Design and synthetic efforts toward a chiral anthraquinone

This dissertation reports on the synthetic efforts towards (S)-1,6-dihydroxy-7-(1-hydroxyethyl)anthracene-9,10-dione (3), an anthraquinone which is analogous to a naturally occurring (S)-1,2,6-trihydroxy-7-(1- hydroxyethyl) anthracene-9,10-dione (4), from simple and readily available anacardic acid (5). The main goal was to prepare the substituted phthalic anhydride namely 4-methoxyisobenzofuran-1,3-dione (6) from anacardic acid (5) and subsequently couple this phthalic anhydride with the benzene derivative (s)-2-(1- hydroxyethyl)phenol (7) to obtain the targeted anthraquinone 3. Anacardic acid, the major phenolic constituent of natural cashew nut shell liquid was isolated as a stable salt of calcium and used as starting material in the synthesis.
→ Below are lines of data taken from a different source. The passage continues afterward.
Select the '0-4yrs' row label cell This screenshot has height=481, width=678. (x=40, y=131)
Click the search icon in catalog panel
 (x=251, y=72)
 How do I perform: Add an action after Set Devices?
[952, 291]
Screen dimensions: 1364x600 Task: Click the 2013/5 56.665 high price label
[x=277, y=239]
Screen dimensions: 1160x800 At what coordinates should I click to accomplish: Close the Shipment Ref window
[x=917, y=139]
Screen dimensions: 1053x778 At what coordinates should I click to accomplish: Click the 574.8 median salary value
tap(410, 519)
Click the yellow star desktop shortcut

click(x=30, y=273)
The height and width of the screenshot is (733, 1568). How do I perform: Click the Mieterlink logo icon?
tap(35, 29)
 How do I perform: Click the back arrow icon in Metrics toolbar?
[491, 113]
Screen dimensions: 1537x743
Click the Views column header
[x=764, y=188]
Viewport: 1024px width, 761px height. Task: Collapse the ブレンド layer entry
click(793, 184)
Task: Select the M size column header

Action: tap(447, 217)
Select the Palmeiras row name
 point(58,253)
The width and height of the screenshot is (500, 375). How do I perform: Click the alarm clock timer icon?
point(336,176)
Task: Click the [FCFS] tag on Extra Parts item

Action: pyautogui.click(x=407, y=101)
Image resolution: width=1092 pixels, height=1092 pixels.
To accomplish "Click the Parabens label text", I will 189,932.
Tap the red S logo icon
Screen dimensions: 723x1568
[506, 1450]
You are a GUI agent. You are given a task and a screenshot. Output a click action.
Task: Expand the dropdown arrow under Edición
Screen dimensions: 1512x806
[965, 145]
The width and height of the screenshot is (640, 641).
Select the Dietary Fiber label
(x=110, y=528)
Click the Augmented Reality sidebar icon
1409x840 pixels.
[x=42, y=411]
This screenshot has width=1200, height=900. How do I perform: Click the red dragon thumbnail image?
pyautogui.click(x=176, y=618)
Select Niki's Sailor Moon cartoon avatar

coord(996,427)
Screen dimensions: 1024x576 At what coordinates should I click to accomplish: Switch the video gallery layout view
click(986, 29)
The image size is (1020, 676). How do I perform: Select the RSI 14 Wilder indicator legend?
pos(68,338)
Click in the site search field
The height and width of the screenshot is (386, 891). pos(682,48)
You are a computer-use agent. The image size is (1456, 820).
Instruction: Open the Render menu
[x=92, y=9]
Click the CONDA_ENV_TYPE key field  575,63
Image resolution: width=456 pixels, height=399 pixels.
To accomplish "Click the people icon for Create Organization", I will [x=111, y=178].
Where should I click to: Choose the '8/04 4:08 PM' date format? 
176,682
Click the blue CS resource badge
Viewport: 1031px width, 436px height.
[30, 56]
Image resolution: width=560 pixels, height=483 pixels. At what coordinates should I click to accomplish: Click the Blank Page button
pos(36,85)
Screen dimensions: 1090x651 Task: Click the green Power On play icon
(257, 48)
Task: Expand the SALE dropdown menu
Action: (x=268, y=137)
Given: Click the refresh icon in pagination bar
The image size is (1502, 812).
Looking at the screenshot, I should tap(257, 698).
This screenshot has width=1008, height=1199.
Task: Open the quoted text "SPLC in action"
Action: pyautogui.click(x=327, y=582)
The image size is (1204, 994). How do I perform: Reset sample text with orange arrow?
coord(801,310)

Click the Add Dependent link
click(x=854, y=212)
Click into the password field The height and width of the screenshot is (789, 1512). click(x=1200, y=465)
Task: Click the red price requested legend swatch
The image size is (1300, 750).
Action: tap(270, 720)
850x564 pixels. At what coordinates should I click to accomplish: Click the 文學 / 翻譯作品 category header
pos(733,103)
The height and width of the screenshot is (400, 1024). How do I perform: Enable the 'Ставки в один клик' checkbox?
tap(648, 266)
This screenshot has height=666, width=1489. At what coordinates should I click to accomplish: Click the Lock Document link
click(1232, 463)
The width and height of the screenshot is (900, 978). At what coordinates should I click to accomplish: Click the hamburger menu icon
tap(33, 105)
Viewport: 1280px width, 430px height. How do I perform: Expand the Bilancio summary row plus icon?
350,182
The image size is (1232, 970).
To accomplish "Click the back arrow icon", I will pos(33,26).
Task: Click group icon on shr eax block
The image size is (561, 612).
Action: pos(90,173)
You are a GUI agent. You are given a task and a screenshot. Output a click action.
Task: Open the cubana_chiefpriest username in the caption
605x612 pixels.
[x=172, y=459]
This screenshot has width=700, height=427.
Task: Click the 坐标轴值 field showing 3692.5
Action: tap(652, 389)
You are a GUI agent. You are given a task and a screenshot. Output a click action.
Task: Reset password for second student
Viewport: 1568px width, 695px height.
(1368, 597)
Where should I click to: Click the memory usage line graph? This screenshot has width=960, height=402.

Subjecting this through a series of reactions gave the desired 3-methoxyphthalic anhydride 6. The benzene derivative, 2-acetylphenol (8), which is the immediate synthetic precursor of 7, was prepared from phenol. Subsequently, Friedel-Crafts Acylation (FCA) was employed in coupling 6 and 8 to get anthraquinone 7-acetyl-1,6dihydroxyanthracene-9,10-dione (50), which is very advanced precursor of targeted anthraquinone 3. However, the face reaction gave the anthraquinone 2-acetyl-1,8-dihydroxyanthracene-9,10-dione (51) which was obtained in small quantity and moderate purity and thus hindered its complete structural assignment as well as its further information. During the synthesis, the progress of the reaction was monitored by TLC whereas column chromatography was used in the purification of most of the synthesized compounds. Both 1H- and 13C-NMR techniques were used in the confirmation of the chemical structure of the synthesized compounds.